5. Der Oberbürgermeister wird beauftragt, sich beim Freistaat Sachsen und beim Bund für eine finanzielle Beteiligung an den Kosten für den Abriss und den Ersatzneubau einzusetzen.
6. Der Oberbürgermeister wird beauftragt, ein Gremium zur Begleitung der Planung bis zum Baubeschluss einzurichten, in dem Vertreter aller Fraktionen sowie Vertreter der Wirtschafts-, Verkehrs- und Umweltverbände und der Kammern gemäß Anlage 5 vertreten sind. Dieses Gremium soll alle wesentlichen Entscheidungen für den Stadtrat vorbereiten und beratend tätig sein.
Zuletzt bescheinigte Baubürgermeister Stephan Kühn dem CDU-Vorschlag einer zweigeschossigen Brücke prinzipielle Umsetzbarkeit. Im Vergleich dazu ist eine gestalterische Anpassung an die typischen Dresdner Bogenbrücken leicht umsetzbar.
Mit einer Konzeptdarstellung zeigt die Initiative Carolabrücke, wie sich auch ohne zusätzliche Strompfeiler eine historisch inspirierte Optik erzielen lässt. Dieser Vorschlag erfüllt alle Vorgaben, zum Beispiel auch jene des Denkmalschutzes.
Baubürgermeister Kühn steht es nicht zu, den Dresdnern vorzuschreiben, was unter einer "zeitgemäßen Gestaltung" zu verstehen sei. Wenn sich Kühns Haltung in der Vergangenheit durchgesetzt hätte, wäre Dresdens Innenstadt heute international uninteressant. Menschen aus aller Welt werden von Dresdens historischem Zentrum angezogen, das im alten Stil wiederaufgebaut wurde. Zurecht sind die meisten Dresdner stolz auf diese Leistung und engagieren sich für Architektur wie in kaum einer anderen Stadt.
Der Bürgerrat für die Stadt Dresden hat im Mai gefordert, dass die Dresdner über "das Aussehen der Brücke mitbestimmen können". Dieser repräsentativ aus 50 Dresdner Menschen zusammengesetzte Rat hat ein Jahr lang Empfehlungen an die Politik ausgearbeitet. Unter dem Motto "Friedensstadt Dresden" heißt es, die "demokratische Aushandlung und Identifikation mit dem städtischen Bau" sei wichtig für ein friedliches Zusammenleben.
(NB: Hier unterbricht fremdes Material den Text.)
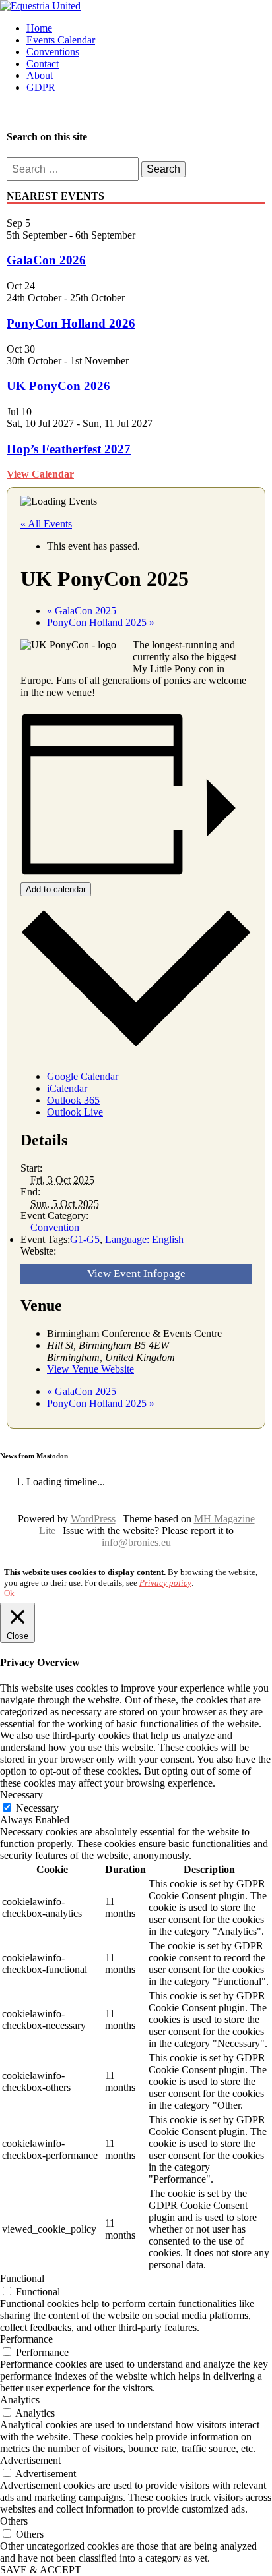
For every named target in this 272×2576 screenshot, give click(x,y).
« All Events (46, 523)
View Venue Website (90, 1369)
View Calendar (40, 474)
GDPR (40, 87)
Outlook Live (75, 1112)
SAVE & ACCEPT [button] (40, 2569)
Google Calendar (82, 1076)
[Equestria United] (40, 5)
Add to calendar (56, 889)
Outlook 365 (73, 1100)
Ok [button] (9, 1593)
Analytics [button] (20, 2399)
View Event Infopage (136, 1273)
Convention (54, 1227)
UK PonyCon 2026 (58, 386)
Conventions (52, 51)
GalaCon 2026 (46, 260)
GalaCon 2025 (81, 610)
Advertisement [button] (30, 2460)
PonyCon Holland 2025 (100, 622)
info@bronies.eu (136, 1542)
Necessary (37, 1808)
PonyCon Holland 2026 (71, 323)
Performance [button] (26, 2339)
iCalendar (67, 1088)
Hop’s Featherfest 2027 (69, 449)
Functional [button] (22, 2278)
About (39, 75)
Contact (42, 63)
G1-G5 (85, 1239)
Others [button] (14, 2521)
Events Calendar (60, 39)
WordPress (93, 1518)
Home (39, 28)
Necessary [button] (21, 1794)
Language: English (144, 1239)
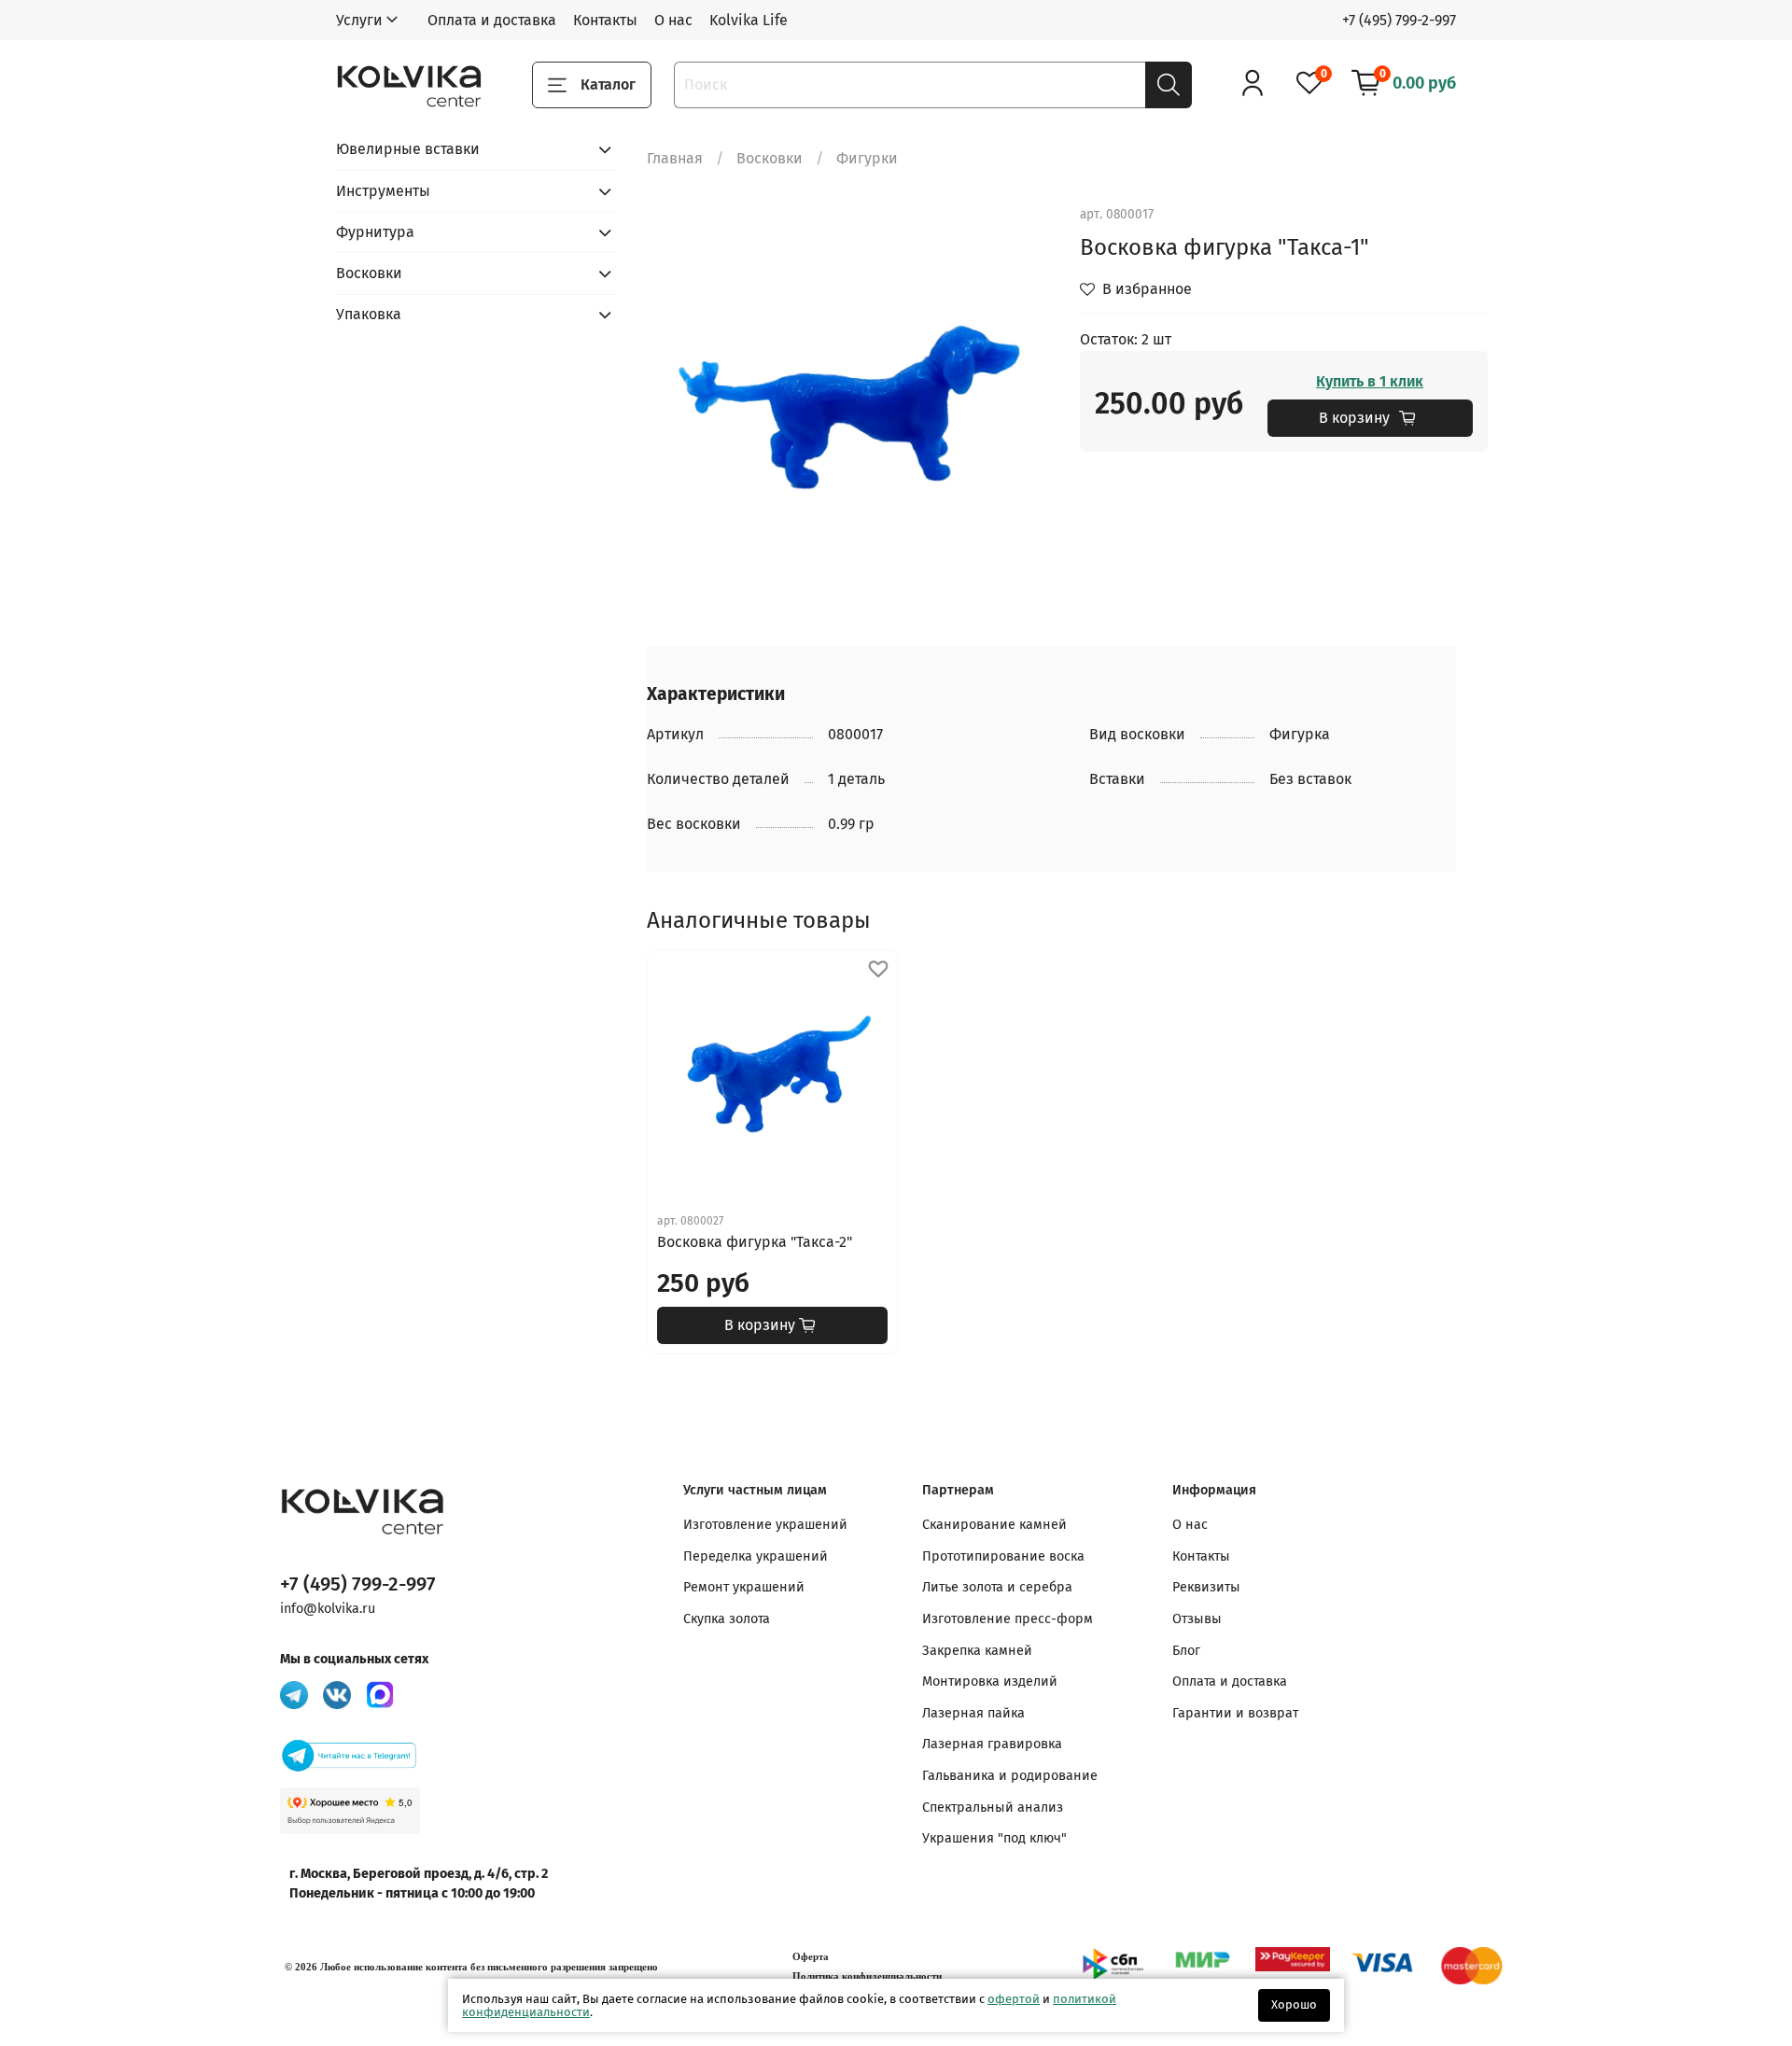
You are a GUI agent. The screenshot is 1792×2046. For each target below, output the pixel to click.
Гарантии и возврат (1235, 1713)
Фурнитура (375, 232)
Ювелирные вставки (408, 149)
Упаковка (368, 314)
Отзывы (1197, 1619)
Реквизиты (1206, 1587)
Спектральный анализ (992, 1807)
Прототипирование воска (1003, 1556)
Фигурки (867, 158)
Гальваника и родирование (1010, 1776)
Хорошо (1294, 2004)
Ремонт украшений (744, 1587)
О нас (673, 20)
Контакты (605, 20)
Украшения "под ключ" (994, 1838)
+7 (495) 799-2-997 (1399, 20)
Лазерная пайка (973, 1713)
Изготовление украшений (765, 1525)
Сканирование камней (994, 1525)
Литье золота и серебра (997, 1587)
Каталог (608, 84)
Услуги (359, 20)
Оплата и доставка (491, 20)
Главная (675, 158)
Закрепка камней (977, 1651)
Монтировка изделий (989, 1681)
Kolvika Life (748, 20)
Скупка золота (726, 1619)
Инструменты (383, 191)
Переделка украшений (755, 1556)
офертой (1013, 1999)
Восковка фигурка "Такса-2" (754, 1242)
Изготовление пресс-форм (1007, 1619)
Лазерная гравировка (992, 1744)
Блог (1186, 1651)
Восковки (769, 158)
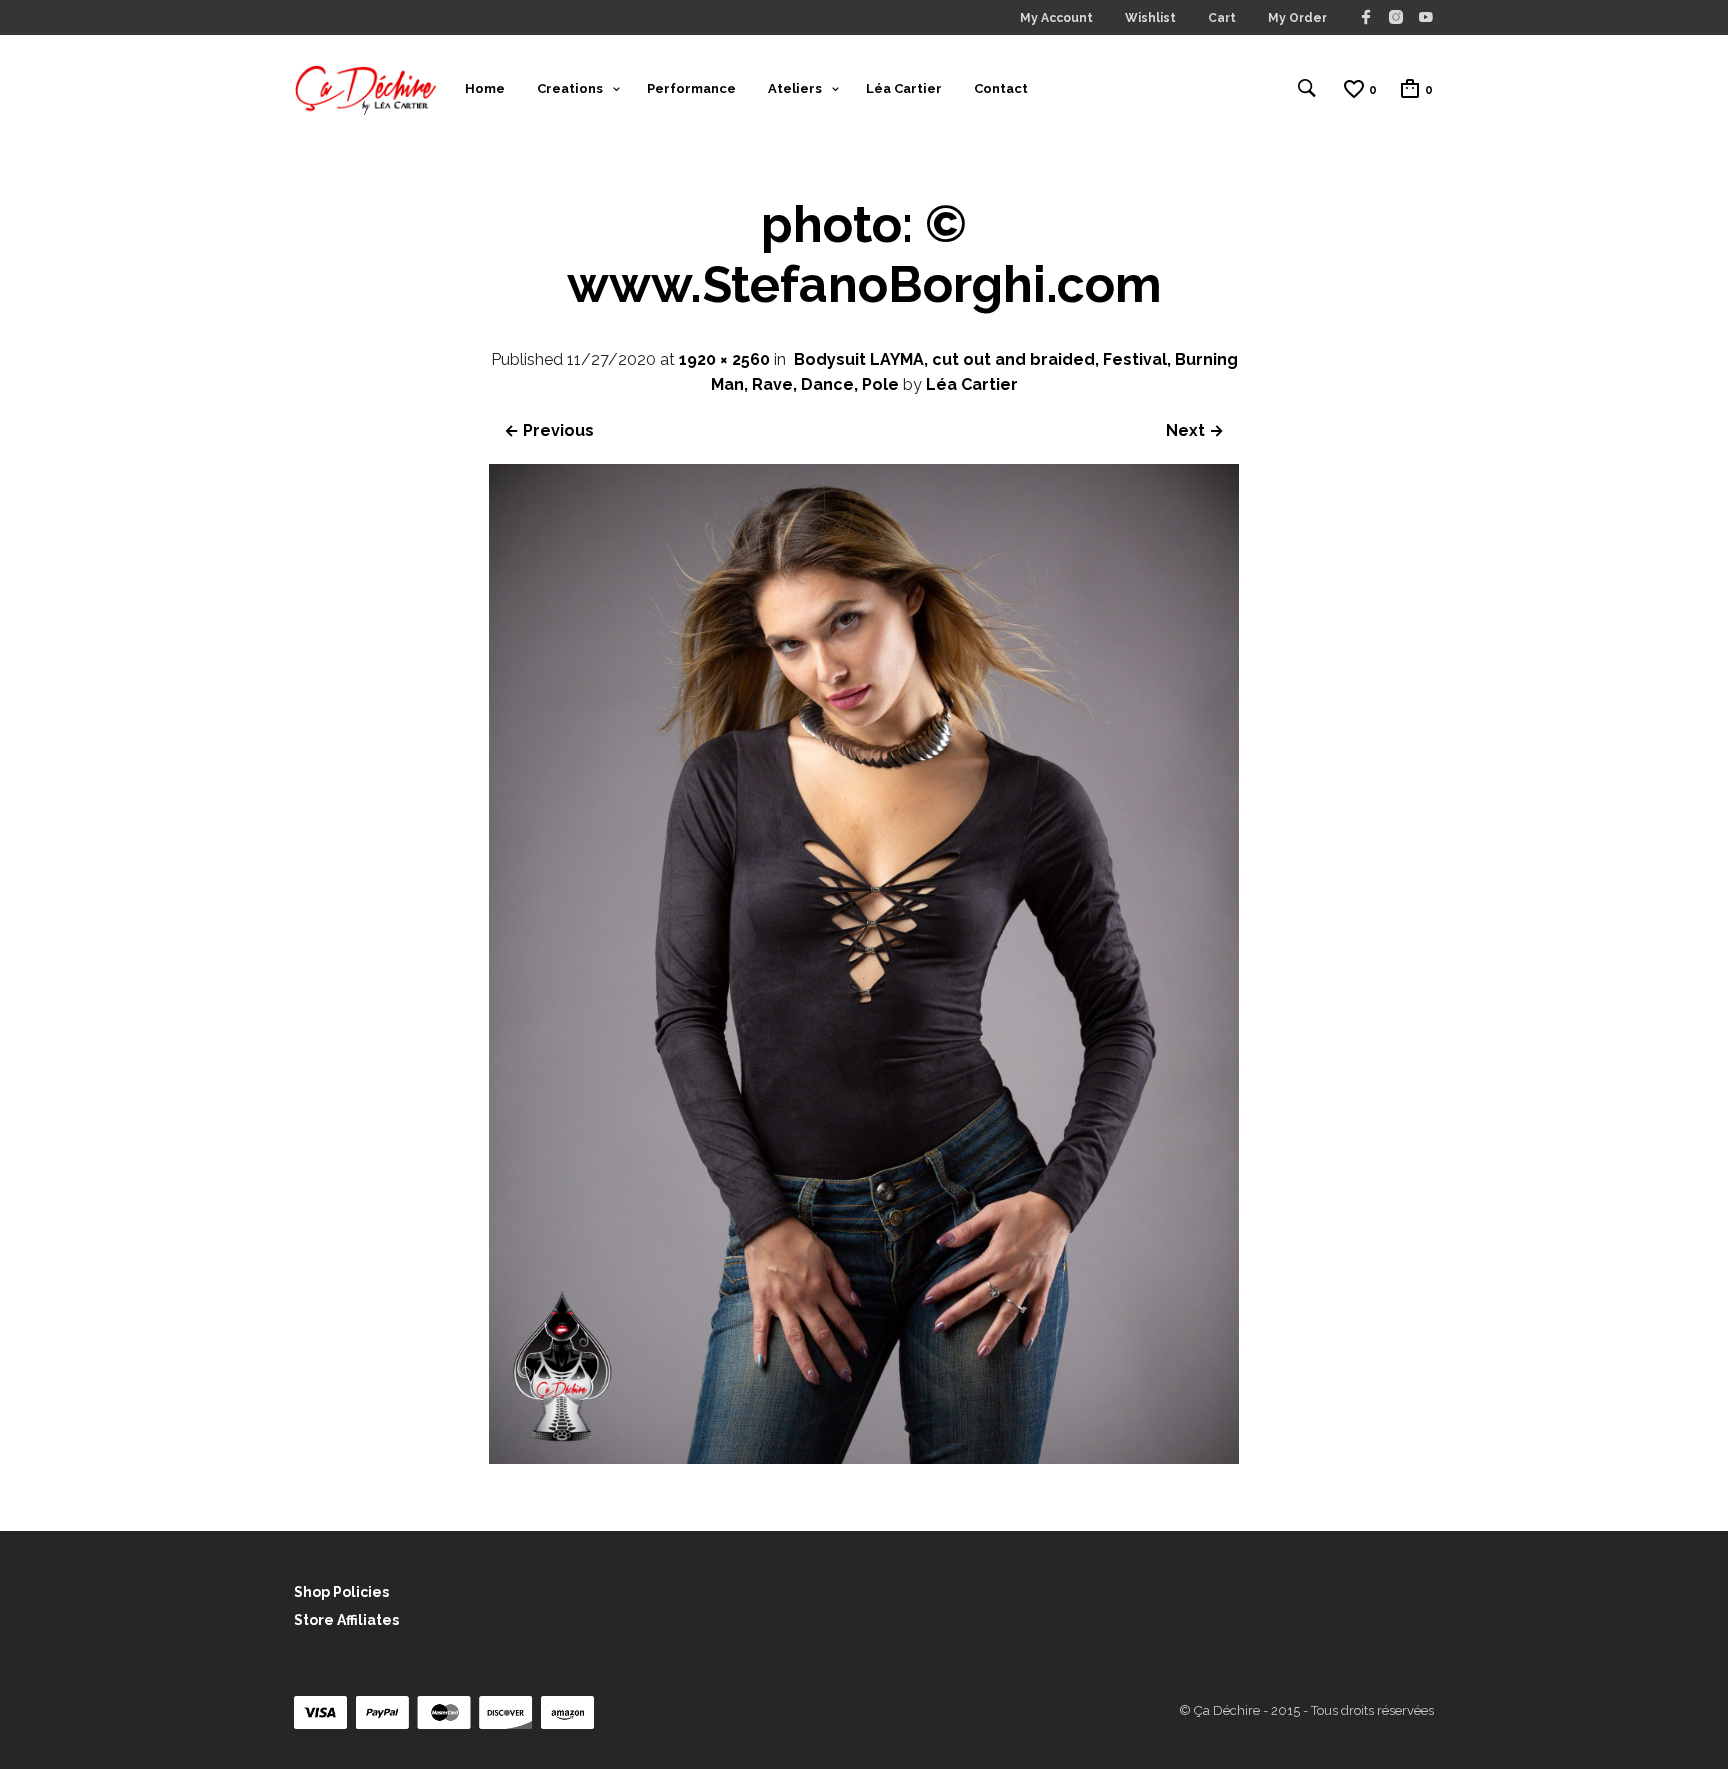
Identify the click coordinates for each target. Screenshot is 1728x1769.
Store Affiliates (346, 1620)
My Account (1056, 18)
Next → (1195, 430)
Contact (1001, 88)
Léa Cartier (904, 88)
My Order (1297, 18)
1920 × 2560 (724, 359)
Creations (570, 88)
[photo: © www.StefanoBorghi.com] (864, 1458)
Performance (691, 88)
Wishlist (1150, 18)
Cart (1222, 18)
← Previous (549, 430)
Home (485, 88)
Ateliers (795, 88)
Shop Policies (341, 1592)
Dem schließt sich die Initiative Carolabrücke an und fordert die Stadt Dresden auf:
· die Planungsbüros zu verpflichten, je zwei Gestaltungsvarianten zu entwerfen: darunter eine, die sich an die Ästhetik der originalen Carolabrücke von 1895 anlehnt
· das Wettbewerbsverfahren mit weitreichenden Einflussrechten des Stadtrates und unter Bürgerbeteiligung abzuhalten
Das eindeutige Stimmungsbild zugunsten einer historischen Gestaltung, das in Petitionen und Umfragen zum Ausdruck kam, darf die Stadtverwaltung nicht - wie schon so oft - ignorieren.
Unabhängig vom vorgelegten Konzept, das sich an den bisherigen Pfeilerstandorten orientiert, tritt die Initiative weiterhin für eine statisch sichere Bogenbrücke ein. Eine Spannweite von 120 Metern bleibt angesichts der Vorgaben - schmale Gestalt mit untenliegendem Tragwerk, hoher Lasteneintrag - auch mit heutigen Materialien riskant. Physik lässt sich nicht austricksen, wie der Brückeneinsturz eindrucksvoll gezeigt hat. Auch viele andere Spannbetonbrücken sind marode, eingestürzt ist jedoch die Carolabrücke. Daraus müssen wir lernen und uns auf die konkurrenzlosen Vorteile einer robusten Bogenbrücke besinnen.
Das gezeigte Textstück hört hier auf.